##### RECORDS SHOWN

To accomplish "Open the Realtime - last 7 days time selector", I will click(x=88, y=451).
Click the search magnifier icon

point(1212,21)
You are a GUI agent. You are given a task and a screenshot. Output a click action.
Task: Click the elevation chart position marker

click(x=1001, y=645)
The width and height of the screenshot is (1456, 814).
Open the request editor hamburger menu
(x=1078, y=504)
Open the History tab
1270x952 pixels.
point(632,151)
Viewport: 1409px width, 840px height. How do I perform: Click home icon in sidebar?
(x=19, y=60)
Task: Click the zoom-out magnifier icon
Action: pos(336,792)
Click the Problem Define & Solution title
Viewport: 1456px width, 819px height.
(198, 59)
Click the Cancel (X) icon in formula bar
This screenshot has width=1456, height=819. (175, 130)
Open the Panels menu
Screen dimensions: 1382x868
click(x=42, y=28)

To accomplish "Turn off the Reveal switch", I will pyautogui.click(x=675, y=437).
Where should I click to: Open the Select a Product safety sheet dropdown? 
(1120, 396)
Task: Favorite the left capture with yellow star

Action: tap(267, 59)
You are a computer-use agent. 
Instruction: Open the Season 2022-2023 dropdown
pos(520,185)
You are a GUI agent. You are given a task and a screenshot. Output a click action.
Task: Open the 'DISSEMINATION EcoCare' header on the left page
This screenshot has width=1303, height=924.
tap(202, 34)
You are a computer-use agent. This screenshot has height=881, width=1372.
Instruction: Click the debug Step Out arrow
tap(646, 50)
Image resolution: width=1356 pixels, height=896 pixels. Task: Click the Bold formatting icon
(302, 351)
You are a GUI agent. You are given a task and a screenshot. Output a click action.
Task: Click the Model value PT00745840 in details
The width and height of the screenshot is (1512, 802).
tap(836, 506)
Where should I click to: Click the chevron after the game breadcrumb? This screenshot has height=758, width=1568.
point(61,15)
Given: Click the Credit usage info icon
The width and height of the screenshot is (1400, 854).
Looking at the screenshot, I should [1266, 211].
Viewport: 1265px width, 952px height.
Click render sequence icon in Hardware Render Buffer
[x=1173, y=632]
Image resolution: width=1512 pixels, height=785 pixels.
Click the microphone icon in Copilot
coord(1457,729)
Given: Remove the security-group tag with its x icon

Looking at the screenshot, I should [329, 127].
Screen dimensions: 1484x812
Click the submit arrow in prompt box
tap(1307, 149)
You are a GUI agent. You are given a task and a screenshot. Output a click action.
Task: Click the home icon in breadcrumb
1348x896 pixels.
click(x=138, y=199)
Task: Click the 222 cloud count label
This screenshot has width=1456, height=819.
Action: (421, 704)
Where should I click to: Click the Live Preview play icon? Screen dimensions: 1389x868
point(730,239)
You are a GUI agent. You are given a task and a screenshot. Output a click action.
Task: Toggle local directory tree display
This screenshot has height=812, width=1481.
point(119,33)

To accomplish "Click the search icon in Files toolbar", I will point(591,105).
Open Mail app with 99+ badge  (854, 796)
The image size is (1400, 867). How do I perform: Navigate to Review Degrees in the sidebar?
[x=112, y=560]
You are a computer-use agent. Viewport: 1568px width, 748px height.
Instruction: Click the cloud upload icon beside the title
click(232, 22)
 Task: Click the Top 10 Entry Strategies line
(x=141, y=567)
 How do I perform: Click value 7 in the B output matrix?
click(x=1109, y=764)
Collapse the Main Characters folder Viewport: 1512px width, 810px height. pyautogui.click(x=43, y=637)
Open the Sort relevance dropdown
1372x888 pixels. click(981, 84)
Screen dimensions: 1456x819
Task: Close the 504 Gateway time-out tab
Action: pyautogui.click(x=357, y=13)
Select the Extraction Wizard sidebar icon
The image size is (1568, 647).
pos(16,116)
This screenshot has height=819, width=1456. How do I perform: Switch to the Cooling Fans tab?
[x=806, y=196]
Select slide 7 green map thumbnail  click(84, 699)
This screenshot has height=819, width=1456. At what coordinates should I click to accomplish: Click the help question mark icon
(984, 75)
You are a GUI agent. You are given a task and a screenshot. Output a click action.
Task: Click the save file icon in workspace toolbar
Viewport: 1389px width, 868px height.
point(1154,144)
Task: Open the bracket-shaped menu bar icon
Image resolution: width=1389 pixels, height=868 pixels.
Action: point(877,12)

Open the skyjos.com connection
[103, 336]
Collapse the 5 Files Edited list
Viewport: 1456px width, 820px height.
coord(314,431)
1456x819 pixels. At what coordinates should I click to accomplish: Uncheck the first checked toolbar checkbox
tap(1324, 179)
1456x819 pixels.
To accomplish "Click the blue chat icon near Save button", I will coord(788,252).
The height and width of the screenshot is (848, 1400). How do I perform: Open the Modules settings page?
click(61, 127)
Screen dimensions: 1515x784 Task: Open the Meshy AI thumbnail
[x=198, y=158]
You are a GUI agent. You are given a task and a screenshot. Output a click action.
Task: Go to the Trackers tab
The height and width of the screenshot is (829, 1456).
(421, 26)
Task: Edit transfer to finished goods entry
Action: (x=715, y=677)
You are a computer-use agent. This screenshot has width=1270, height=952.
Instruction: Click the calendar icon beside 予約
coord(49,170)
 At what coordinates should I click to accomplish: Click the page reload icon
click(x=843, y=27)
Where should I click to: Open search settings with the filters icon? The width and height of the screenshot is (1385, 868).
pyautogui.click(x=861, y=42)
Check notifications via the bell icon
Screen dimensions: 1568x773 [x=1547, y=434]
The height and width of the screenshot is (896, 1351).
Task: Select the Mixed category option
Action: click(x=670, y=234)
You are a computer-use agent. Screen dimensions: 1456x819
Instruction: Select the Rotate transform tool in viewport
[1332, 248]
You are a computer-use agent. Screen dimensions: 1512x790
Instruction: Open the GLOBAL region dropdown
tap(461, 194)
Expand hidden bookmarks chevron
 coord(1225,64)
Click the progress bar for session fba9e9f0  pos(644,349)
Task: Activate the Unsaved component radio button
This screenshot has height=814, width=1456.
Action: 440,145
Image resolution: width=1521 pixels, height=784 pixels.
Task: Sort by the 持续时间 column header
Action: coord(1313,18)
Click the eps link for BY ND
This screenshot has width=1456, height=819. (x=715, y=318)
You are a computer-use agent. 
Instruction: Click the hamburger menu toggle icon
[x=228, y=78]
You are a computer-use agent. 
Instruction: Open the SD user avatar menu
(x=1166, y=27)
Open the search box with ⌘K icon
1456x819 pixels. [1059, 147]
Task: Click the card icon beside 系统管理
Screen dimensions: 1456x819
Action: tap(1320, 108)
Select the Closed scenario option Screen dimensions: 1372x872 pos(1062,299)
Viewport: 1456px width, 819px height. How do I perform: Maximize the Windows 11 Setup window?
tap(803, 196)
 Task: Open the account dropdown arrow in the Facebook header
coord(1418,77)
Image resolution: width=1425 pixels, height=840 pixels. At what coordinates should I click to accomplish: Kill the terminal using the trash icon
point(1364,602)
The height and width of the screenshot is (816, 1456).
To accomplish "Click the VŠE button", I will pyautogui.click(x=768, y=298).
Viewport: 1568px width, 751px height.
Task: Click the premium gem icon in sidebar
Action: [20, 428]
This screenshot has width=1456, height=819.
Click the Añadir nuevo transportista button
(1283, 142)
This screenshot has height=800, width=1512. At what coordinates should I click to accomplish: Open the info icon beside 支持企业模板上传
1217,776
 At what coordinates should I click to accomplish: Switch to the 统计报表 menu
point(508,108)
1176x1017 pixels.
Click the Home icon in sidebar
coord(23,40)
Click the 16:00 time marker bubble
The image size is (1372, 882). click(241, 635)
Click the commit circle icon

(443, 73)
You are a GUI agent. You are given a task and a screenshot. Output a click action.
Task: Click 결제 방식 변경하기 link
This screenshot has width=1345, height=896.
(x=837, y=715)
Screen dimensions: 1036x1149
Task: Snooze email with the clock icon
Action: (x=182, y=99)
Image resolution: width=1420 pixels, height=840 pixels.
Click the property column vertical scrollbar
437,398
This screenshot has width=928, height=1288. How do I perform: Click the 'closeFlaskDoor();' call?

##########

EXERCISE => Repeat the line that contains "Click the 16:00 time marker bubble", then every line after it until the records end, with nothing added.

ANSWER FOR THIS EXERCISE =>
Click the 16:00 time marker bubble
The image size is (1372, 882). click(241, 635)
Click the commit circle icon

(443, 73)
You are a GUI agent. You are given a task and a screenshot. Output a click action.
Task: Click 결제 방식 변경하기 link
This screenshot has width=1345, height=896.
(x=837, y=715)
Screen dimensions: 1036x1149
Task: Snooze email with the clock icon
Action: (x=182, y=99)
Image resolution: width=1420 pixels, height=840 pixels.
Click the property column vertical scrollbar
437,398
This screenshot has width=928, height=1288. How do I perform: Click the 'closeFlaskDoor();' call?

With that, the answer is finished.